'''

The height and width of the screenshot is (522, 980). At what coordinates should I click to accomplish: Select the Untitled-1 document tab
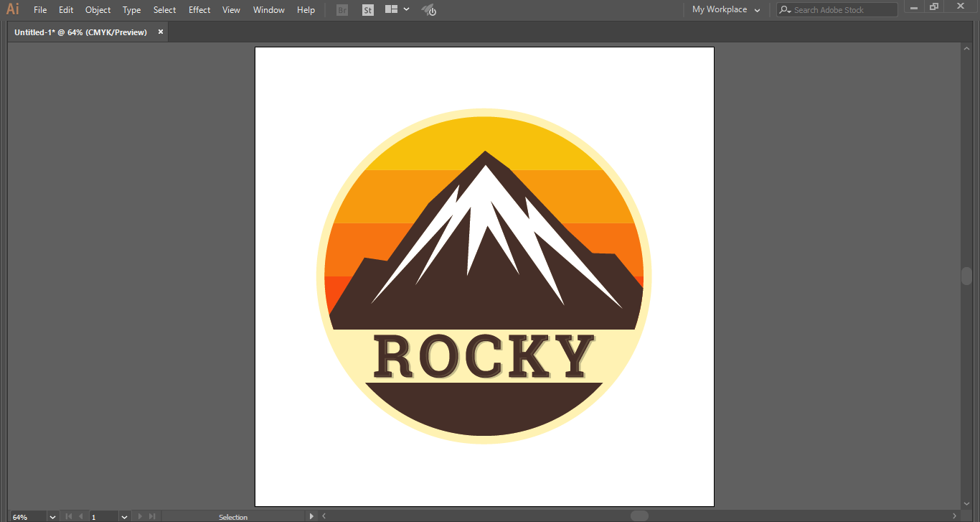[x=80, y=32]
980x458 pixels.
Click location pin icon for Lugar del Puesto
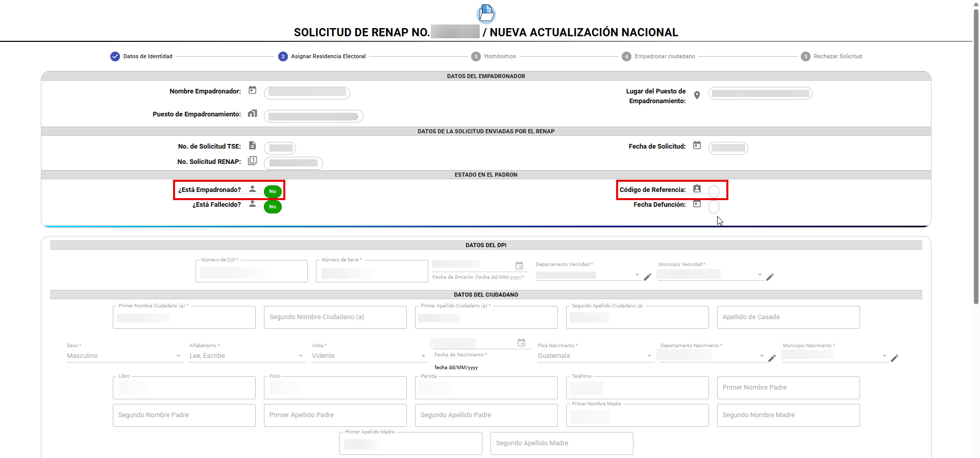(x=697, y=95)
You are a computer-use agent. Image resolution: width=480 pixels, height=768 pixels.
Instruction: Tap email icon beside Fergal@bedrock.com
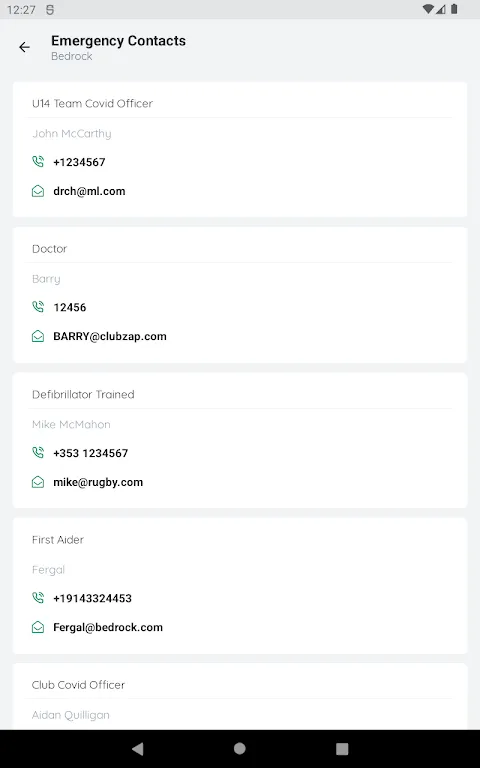pyautogui.click(x=38, y=627)
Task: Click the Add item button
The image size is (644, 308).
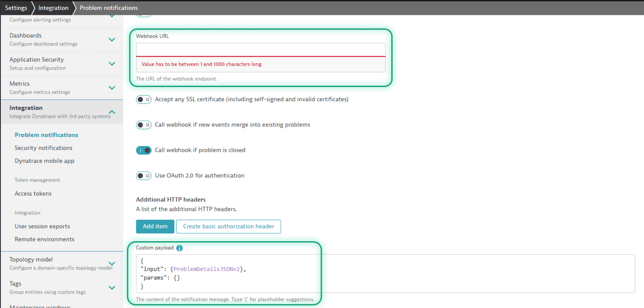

'''

**What needs to be done**
Your copy should match every record exactly and contain no pictures.

**Task solution**
The height and width of the screenshot is (522, 980). At what coordinates should I click to accomplish: Select the Untitled-1 document tab
[x=80, y=32]
980x458 pixels.
Click location pin icon for Lugar del Puesto
(x=697, y=95)
You are a computer-use agent. Image resolution: width=480 pixels, height=768 pixels.
Instruction: Tap email icon beside Fergal@bedrock.com
pyautogui.click(x=38, y=627)
Task: Click the Add item button
The image size is (644, 308).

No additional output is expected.